(Pixel coordinate grounding data)
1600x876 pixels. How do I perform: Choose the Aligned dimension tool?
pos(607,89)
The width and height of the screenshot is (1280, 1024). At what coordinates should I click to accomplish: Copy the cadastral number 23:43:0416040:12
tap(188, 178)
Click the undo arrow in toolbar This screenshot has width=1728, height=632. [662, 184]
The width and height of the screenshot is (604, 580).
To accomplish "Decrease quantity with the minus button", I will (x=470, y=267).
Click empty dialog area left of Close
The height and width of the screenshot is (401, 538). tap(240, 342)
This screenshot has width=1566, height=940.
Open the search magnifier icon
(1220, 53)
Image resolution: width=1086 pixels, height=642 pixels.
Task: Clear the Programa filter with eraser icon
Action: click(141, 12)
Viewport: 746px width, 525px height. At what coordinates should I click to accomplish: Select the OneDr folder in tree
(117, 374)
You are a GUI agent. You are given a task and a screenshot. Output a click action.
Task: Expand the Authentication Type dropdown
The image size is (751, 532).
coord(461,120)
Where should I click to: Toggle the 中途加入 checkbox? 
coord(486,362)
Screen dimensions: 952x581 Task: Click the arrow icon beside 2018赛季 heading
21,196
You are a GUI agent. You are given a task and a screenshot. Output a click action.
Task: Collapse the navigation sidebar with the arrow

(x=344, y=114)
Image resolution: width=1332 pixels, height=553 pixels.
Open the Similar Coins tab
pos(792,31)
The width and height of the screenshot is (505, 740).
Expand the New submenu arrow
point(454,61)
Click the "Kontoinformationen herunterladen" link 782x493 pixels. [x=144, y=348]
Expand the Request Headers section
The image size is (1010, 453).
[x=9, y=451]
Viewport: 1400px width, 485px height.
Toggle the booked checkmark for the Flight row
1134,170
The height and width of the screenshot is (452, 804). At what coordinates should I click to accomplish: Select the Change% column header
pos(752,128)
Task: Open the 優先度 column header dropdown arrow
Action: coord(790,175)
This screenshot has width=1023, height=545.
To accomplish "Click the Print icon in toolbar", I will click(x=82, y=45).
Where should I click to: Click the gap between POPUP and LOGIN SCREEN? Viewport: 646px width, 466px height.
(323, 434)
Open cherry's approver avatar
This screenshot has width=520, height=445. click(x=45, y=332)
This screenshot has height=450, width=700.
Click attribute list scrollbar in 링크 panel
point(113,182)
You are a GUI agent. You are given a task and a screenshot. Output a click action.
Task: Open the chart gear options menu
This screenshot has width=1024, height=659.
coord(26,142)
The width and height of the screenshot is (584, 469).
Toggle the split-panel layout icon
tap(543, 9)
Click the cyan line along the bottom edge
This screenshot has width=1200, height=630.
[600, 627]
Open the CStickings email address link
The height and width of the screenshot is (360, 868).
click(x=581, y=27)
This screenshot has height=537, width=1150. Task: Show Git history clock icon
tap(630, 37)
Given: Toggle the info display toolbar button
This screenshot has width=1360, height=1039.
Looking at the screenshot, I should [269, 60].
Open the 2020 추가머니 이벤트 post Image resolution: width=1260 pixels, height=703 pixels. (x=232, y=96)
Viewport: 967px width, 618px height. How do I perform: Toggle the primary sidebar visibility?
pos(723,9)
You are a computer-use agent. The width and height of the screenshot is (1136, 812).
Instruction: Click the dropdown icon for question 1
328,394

**Problem to work on:** Give the records again, unchanged and complete.

**Result below:**
1600x876 pixels. How do I perform: Choose the Aligned dimension tool?
pos(607,89)
The width and height of the screenshot is (1280, 1024). At what coordinates should I click to accomplish: Copy the cadastral number 23:43:0416040:12
tap(188, 178)
Click the undo arrow in toolbar This screenshot has width=1728, height=632. [662, 184]
The width and height of the screenshot is (604, 580).
To accomplish "Decrease quantity with the minus button", I will (x=470, y=267).
Click empty dialog area left of Close
The height and width of the screenshot is (401, 538). tap(240, 342)
This screenshot has width=1566, height=940.
Open the search magnifier icon
(1220, 53)
Image resolution: width=1086 pixels, height=642 pixels.
Task: Clear the Programa filter with eraser icon
Action: click(141, 12)
Viewport: 746px width, 525px height. At what coordinates should I click to accomplish: Select the OneDr folder in tree
(117, 374)
You are a GUI agent. You are given a task and a screenshot. Output a click action.
Task: Expand the Authentication Type dropdown
The image size is (751, 532).
coord(461,120)
Where should I click to: Toggle the 中途加入 checkbox? 
coord(486,362)
Screen dimensions: 952x581 Task: Click the arrow icon beside 2018赛季 heading
21,196
You are a GUI agent. You are given a task and a screenshot. Output a click action.
Task: Collapse the navigation sidebar with the arrow

(x=344, y=114)
Image resolution: width=1332 pixels, height=553 pixels.
Open the Similar Coins tab
pos(792,31)
The width and height of the screenshot is (505, 740).
Expand the New submenu arrow
point(454,61)
Click the "Kontoinformationen herunterladen" link 782x493 pixels. [x=144, y=348]
Expand the Request Headers section
The image size is (1010, 453).
[x=9, y=451]
Viewport: 1400px width, 485px height.
Toggle the booked checkmark for the Flight row
1134,170
The height and width of the screenshot is (452, 804). At what coordinates should I click to accomplish: Select the Change% column header
pos(752,128)
Task: Open the 優先度 column header dropdown arrow
Action: coord(790,175)
This screenshot has width=1023, height=545.
To accomplish "Click the Print icon in toolbar", I will click(x=82, y=45).
Where should I click to: Click the gap between POPUP and LOGIN SCREEN? Viewport: 646px width, 466px height.
(323, 434)
Open cherry's approver avatar
This screenshot has width=520, height=445. click(x=45, y=332)
This screenshot has height=450, width=700.
Click attribute list scrollbar in 링크 panel
point(113,182)
You are a GUI agent. You are given a task and a screenshot. Output a click action.
Task: Open the chart gear options menu
This screenshot has width=1024, height=659.
coord(26,142)
The width and height of the screenshot is (584, 469).
Toggle the split-panel layout icon
tap(543, 9)
Click the cyan line along the bottom edge
This screenshot has width=1200, height=630.
[600, 627]
Open the CStickings email address link
The height and width of the screenshot is (360, 868).
click(x=581, y=27)
This screenshot has height=537, width=1150. Task: Show Git history clock icon
tap(630, 37)
Given: Toggle the info display toolbar button
This screenshot has width=1360, height=1039.
Looking at the screenshot, I should [269, 60].
Open the 2020 추가머니 이벤트 post Image resolution: width=1260 pixels, height=703 pixels. (x=232, y=96)
Viewport: 967px width, 618px height. How do I perform: Toggle the primary sidebar visibility?
pos(723,9)
You are a computer-use agent. The width and height of the screenshot is (1136, 812).
Instruction: Click the dropdown icon for question 1
328,394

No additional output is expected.